Bartleby, el escribiente, de Herman Melville, ilustrado por Javier Zabala, con traducción de María José Chuliá

El «preferiría no hacerlo» («I would prefer not to») de Bartleby, el escribiente nos sumerge en un arquetipo nihilista de inmenso significado. El protagonista de esta narración se niega a trabajar, se niega a actuar, se niega a vivir. Su contemplación inactiva abarca el sinsentido de una humanidad siempre laboriosa

Paul Bourget lo concebía como la aparición y el crecimiento de una «gran enfermedad europea, un mortal cansancio de vivir, una tétrica percepción de la vanidad de todo esfuerzo». El final del cuento así lo testimonia: «¡Ay, Bartleby! ¡Ay, la humanidad!».

Nada sabemos de Bartleby —salvo que trabajó en la Oficina de Cartas Muertas de Washington, de donde fue despedido por un cambio de administración—, es un personaje sin historia.

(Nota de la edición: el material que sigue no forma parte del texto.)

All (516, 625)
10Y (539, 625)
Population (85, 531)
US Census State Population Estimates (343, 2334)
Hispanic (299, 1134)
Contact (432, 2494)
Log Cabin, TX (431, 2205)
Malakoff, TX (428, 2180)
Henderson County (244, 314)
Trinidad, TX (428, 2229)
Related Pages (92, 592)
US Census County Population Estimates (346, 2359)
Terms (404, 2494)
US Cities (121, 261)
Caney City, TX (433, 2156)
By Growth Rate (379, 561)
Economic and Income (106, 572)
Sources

Por otra parte, el narrador del cuento, su propio jefe, es un abogado que tampoco tiene encuadre preciso en el mundo egoísta que habita; él es un personaje tan enigmático como el propio Bartleby, también solitario y con una existencia igualmente desconocida. El narrador describe a la figura de Bartleby con ternura: «pálida y pulcra, respetable hasta inspirar compasión, con un aire irremediable de desamparo». Ni Bartleby ni el narrador tienen mucho que ver con el Wall Street del siglo XIX, ni con las leyes de su tiempo, ni con el capitalismo, en general. El capitalismo teme al vacío, y es tan subversivo no querer hacer nada. Aunque, sin duda, en cualquiera de los mundos posibles, Bartleby, no tendría cabida.

Gilles Deleuze, en su ensayo Bartleby o la fórmula, declara: «La ley, las leyes, gobiernan sobre una naturaleza sensible secundaria, pero hay seres innatamente depravados que participan de una Naturaleza primaria y suprasensible, originaria, oceánica, que persigue a través de las leyes su propia e irracional finalidad —la Nada, la Nada—, y que no conoce ley alguna».

En Bartleby o la política del caos, Andrés Camilo Torres Estrada realiza una vuelta de tuerca: «La política del caos no es la de la inactividad, pues de nuevo sería encasillar la renuncia de Bartebly como una renuncia a la acción, como si optara o “prefiriera” la inacción. Y así, Bartleby se inscribe en la lista de personajes a quienes un hecho dentro de la vida humana los arroja a lo indeterminado y se les hace imposible vivir, actuando o no, contraria a aquella lista de perezosos e inactivos en la que muchos lo han incluido. Su actitud se escapa también de la oposición entre actuar y no actuar e inclusive entre la de querer actuar o no quererlo. Sus decisiones o falta de decisiones, sus acciones o falta de acciones, nada tienen que ver con la voluntad, la necesidad, ni siquiera la posibilidad».

Por todo lo expuesto, es más que evidente la pervivencia de Bartleby, el escribiente, publicado por primera vez en 1853, y cuando se acaba de cumplir, el 1 agosto de 2019, el bicentenario del nacimiento de Herman Melville.